Kenenisa Bekele’s case for the GOAT: This is one’s not super strong. He’d have two wins in Berlin. He’d finally have the marathon world record in addition to his track marks (which we’re not considering in this argument – marathon only). There’s a couple blemishes on his record that would still maybe even give the advantage to Kipsang or Kipchoge in a bar argument. He’s only got one Marathon Major victory so if he decides to keep going after 35, he’d have to add a couple titles to keep the GOAT crown on his head. I think there’s also the a case that Bekele isn’t even the best Ethiopian marathoner ever. If we consider how good Haile Gebrselassie was over the marathoners of his era, that’s more impressive than anything Bekele has accomplished at this point in his career.
Here’s a couple headlines to catch you up on the latest happenings of the track and field world as you sip your coffee:
Usain Bolt may be gone but another legend is already planning her return to the track after giving birth to a baby boy named Zyon Pryce. That’s a damn fast-sounding name. The baby already has a faster 100 meter time than me. I’ll admit that it was a little weird not hearing her name during broadcasts this year. It was also the first year since 2010 that the world top 10 list for the women’s 100 meter dash didn’t include her name.
“BAH GAWD! Is that Rita Jeptoo’s music!?!” Here’s a quick report from Kenya, where the convicted doper testified that her coach Claudio Berardelli and a doctor did not giver her EPO before she tested positive in November 2015. Jeptoo added that she does not know how the drugs entered her system. She is currently serving out her four-year ban and can not return to competition until Oct. 29, 2018. She’ll be 37 years old. The trial continues on Wednesday.

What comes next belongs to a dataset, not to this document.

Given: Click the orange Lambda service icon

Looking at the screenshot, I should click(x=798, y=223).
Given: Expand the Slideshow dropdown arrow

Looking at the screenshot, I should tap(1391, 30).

The NorCal Distance Project is no more
Hate to close out with some unfortunate news. Coach Drew Wartenburg announced the news on Twitter and Instagram with a brief statement that said, “Back to basics, but heavy hearted that this chapter of the NorCal Distance Project has come to a close. I’m ready to move on with renewed perspective to what awaits. Good fortune to the athletes that have been part of this team’s accomplishments.” Leah O’Connor, the two-time NCAA individual champion from Michigan State, has moved back to Michigan to train there.